Records for the exercise Block Start

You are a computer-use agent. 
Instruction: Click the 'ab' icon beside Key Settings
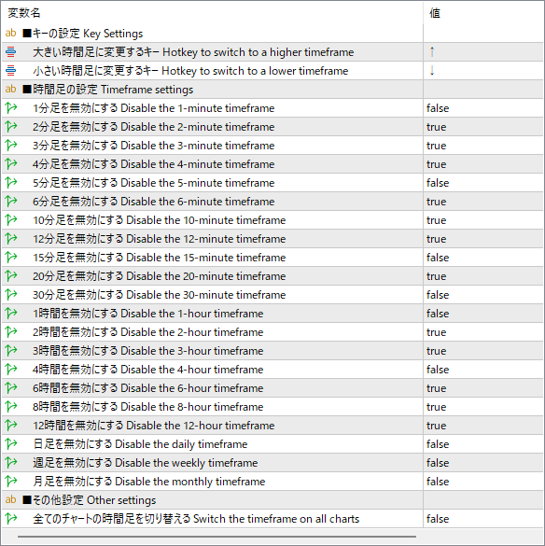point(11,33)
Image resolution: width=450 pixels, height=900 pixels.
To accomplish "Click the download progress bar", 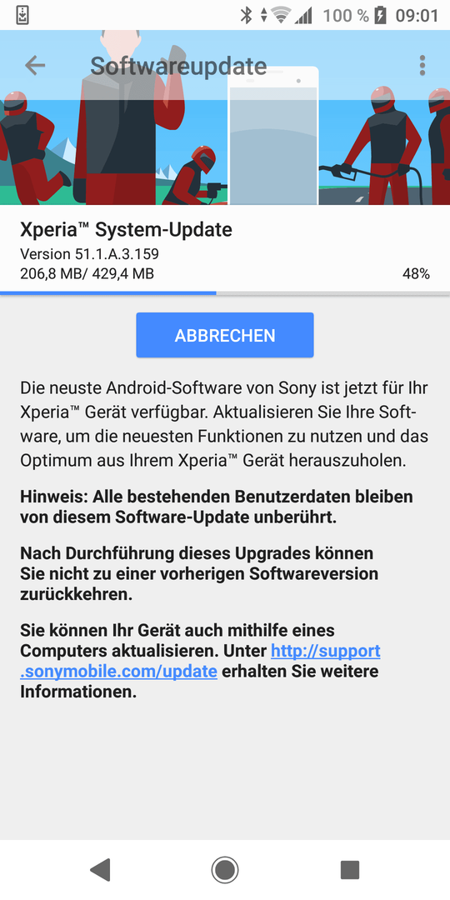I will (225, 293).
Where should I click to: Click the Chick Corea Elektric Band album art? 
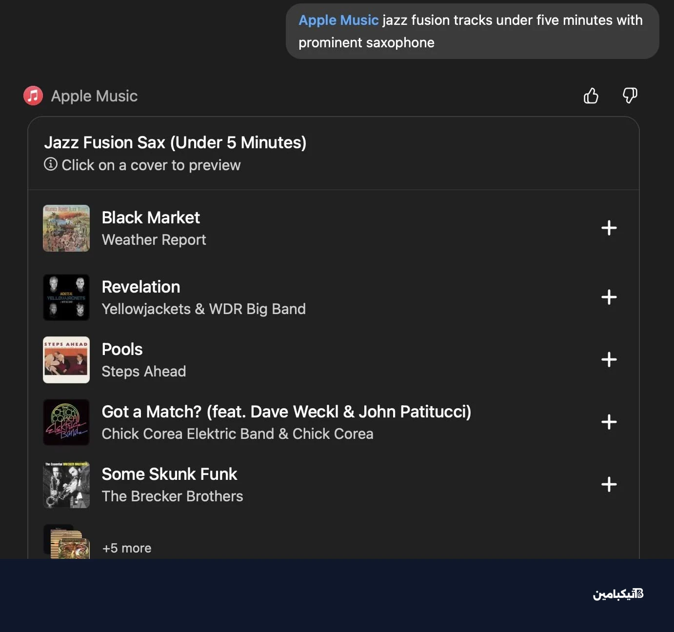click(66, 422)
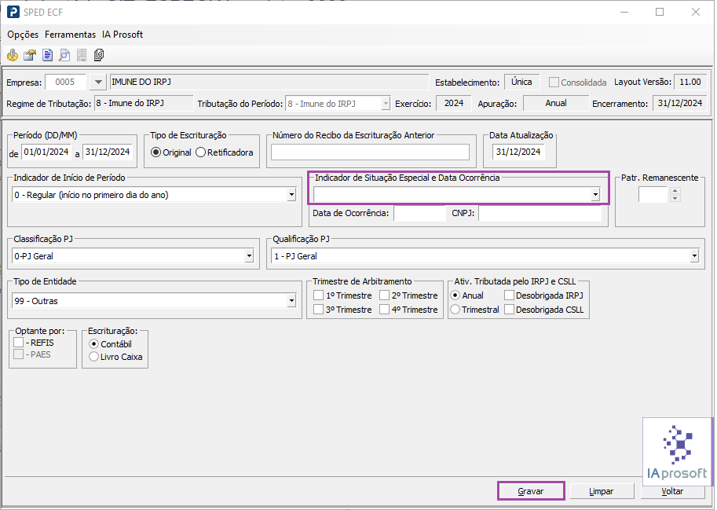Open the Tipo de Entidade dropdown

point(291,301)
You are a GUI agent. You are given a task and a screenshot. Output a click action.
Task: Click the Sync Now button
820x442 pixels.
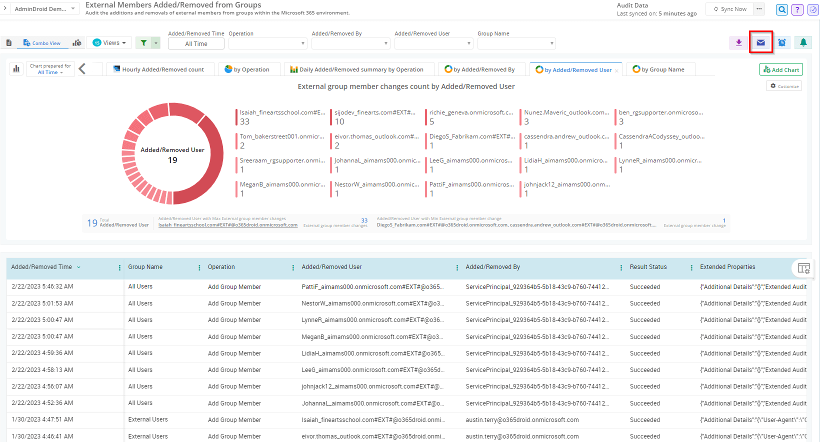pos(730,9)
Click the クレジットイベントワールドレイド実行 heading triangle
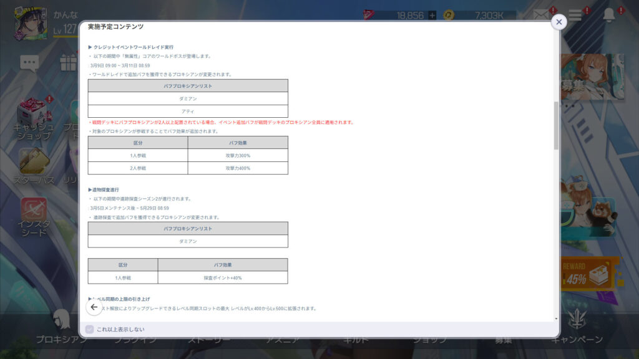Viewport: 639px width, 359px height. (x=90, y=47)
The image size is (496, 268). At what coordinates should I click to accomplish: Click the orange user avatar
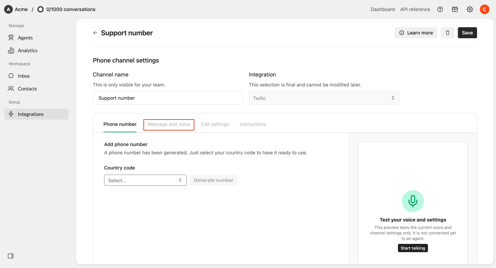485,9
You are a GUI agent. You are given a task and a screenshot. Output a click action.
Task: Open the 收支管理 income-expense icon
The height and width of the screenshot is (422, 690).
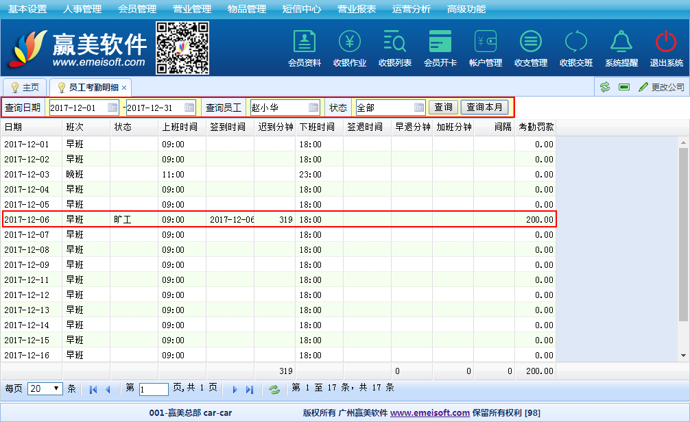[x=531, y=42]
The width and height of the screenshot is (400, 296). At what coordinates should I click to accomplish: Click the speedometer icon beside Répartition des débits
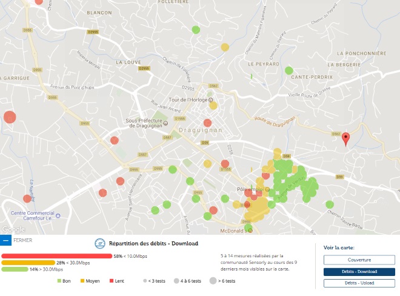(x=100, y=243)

Records for the exercise Block End
Records for the exercise Block Start

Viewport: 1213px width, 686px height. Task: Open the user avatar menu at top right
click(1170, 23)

Records for the exercise Block End

• _Work to complete_: Copy exactly the lines of the listing above between the one holding "Click the クレジットイベントワールドレイド実行 heading triangle" and the one holding "Task: Open the 收支管理 income-expense icon", inclusive; omit all pictures.

• _Task response_:
Click the クレジットイベントワールドレイド実行 heading triangle
Viewport: 639px width, 359px height. (x=90, y=47)
The image size is (496, 268). At what coordinates should I click to accomplish: Click the orange user avatar
485,9
You are a GUI agent. You are given a task and a screenshot. Output a click action.
Task: Open the 收支管理 income-expense icon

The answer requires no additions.